妻のサプライズ。
その日は午前中に用事があったので、半休を取って午後から出勤だった。休職中の妻は、午前中は休職プログラムのため職場へ出かけている。
それぞれに予定があるし、妻から何も連絡がなかったので、普通に出勤しようと家を出て、いつも通り電車に乗った。
出社前に昼食を取ろうと、乗換え駅で改札を出た時。
後ろから肩をたたかれた。
振り向くと、妻がいた。
ニヤニヤしながら、妻が話しかけてきた。
「ふふふ。びっくりした?」
「うん。どうしたの?」
「帰るときにちょうどタイミング良さそうだったから、驚かせようと思ってこっちまで来たの。お昼一緒に食べようと思って」
「そうなの?タイミング合わなかったらどうするつもりだったの?」
「その時は、一人でお昼済ませるつもりだったよ」
そういうと、妻はまたニカッと笑った。
いたずらっぽく笑う顔は、長男に似ている。
「いいよ、一緒に食べに行こう」
私はそう言うと、妻と連れ立って駅のレストラン街へ向かった。
◇
妻は昔から、人にサプライズを仕掛けるのが好きだ。結婚前も、旅先のお土産を届けに、職場近くまで突然来たことがある。
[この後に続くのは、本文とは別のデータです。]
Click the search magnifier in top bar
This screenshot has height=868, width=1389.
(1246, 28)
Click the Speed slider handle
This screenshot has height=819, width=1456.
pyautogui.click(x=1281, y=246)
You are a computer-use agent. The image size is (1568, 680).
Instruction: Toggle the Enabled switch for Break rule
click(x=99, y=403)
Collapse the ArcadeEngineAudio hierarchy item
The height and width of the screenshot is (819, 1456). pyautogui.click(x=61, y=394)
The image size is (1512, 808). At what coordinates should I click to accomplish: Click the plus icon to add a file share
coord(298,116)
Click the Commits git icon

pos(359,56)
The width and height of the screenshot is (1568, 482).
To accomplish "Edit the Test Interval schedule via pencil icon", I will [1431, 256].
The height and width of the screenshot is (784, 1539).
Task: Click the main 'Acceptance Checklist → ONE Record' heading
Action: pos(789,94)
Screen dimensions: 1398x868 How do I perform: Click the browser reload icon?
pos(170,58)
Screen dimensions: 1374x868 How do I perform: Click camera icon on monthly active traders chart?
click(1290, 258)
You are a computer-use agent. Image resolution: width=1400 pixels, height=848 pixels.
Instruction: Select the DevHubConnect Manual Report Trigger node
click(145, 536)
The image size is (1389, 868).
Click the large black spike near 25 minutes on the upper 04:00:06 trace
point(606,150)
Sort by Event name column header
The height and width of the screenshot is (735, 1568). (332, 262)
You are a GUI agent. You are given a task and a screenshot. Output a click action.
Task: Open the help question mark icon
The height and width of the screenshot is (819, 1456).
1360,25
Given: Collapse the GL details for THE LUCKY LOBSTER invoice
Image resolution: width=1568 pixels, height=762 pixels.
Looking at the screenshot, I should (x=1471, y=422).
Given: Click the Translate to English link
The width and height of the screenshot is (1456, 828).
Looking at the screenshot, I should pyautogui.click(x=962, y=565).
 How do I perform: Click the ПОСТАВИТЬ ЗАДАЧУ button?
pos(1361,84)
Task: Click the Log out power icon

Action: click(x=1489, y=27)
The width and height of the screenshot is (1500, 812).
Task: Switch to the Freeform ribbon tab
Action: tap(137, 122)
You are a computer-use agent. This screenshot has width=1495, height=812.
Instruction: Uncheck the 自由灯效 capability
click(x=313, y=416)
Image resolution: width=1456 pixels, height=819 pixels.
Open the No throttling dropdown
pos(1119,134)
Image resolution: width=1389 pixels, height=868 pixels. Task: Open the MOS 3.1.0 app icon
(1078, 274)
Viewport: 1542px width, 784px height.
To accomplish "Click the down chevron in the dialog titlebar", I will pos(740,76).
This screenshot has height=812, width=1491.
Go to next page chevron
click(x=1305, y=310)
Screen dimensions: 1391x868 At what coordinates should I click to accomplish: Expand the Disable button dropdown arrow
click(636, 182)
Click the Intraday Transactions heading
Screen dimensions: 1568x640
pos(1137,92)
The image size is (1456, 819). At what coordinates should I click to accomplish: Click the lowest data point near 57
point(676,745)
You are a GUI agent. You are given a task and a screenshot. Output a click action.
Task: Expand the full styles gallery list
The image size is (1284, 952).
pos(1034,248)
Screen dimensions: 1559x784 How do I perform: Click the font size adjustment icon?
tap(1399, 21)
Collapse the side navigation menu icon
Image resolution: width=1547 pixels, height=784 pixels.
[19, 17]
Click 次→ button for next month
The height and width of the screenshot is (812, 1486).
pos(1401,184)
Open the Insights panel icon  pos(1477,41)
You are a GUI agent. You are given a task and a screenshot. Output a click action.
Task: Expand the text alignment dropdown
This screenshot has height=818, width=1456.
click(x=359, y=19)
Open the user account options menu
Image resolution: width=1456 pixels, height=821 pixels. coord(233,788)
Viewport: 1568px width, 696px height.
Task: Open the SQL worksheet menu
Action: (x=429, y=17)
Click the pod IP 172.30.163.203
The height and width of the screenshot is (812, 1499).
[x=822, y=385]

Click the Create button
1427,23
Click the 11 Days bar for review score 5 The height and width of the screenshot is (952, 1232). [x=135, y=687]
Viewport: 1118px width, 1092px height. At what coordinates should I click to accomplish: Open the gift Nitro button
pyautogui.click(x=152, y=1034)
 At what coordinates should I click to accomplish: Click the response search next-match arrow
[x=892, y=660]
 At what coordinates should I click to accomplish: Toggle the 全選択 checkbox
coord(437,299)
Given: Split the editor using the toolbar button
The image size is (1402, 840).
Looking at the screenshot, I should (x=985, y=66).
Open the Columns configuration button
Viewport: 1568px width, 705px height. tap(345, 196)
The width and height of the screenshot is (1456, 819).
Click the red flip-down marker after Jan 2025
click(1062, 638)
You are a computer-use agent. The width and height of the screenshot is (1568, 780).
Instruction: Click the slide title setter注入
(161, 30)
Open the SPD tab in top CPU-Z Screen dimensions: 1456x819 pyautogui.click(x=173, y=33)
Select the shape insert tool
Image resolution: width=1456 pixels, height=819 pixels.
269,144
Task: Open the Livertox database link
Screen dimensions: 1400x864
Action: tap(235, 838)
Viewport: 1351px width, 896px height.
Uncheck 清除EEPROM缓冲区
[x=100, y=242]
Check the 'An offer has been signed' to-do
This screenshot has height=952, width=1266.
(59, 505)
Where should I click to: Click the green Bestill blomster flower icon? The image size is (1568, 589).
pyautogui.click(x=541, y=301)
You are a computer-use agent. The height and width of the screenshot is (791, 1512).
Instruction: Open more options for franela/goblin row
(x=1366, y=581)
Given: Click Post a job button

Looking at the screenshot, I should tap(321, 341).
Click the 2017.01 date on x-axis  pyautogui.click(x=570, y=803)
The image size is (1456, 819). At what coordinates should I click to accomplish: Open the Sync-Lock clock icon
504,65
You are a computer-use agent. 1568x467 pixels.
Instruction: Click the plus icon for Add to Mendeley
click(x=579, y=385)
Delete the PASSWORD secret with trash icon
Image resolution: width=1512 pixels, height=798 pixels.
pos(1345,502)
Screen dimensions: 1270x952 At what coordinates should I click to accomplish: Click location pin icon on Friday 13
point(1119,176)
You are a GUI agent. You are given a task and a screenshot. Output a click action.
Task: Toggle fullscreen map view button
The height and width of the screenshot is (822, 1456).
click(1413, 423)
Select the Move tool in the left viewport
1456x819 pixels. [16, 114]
ただ、いつも急なのになぜかあまり迷惑じゃないタイミングで現れる。
なにか配慮しているのか?
不思議に思った私は、妻に聞いてみた。
「いつもさ。サプライズする時って何か考えてる?」
すると、妻が答えた。
「一応、ずいぶん前から探りを入れてるよ。で、良さそうな日を見つけて、この日に仕掛けよう!とは結構前から決めてる。」
「え、そうなの?」
「バレたら面白くないから、あなたが忘れたころにやってるけどね」
妻は楽しそうに笑いながら、コップの水を飲む。
(そうやってサプライズを仕掛けてたのか。わかんなかったな)
サプライズのことを聞き出したけど、多分また妻は仕掛けてくるだろう。そして私も引っかかるだろう。何せ、私が忘れたころに妻は仕掛けてくるのだから。
でもそれが面白い。妻が面白がっているなら、それで良い。
妻が笑っていると、家が明るくてホッとする。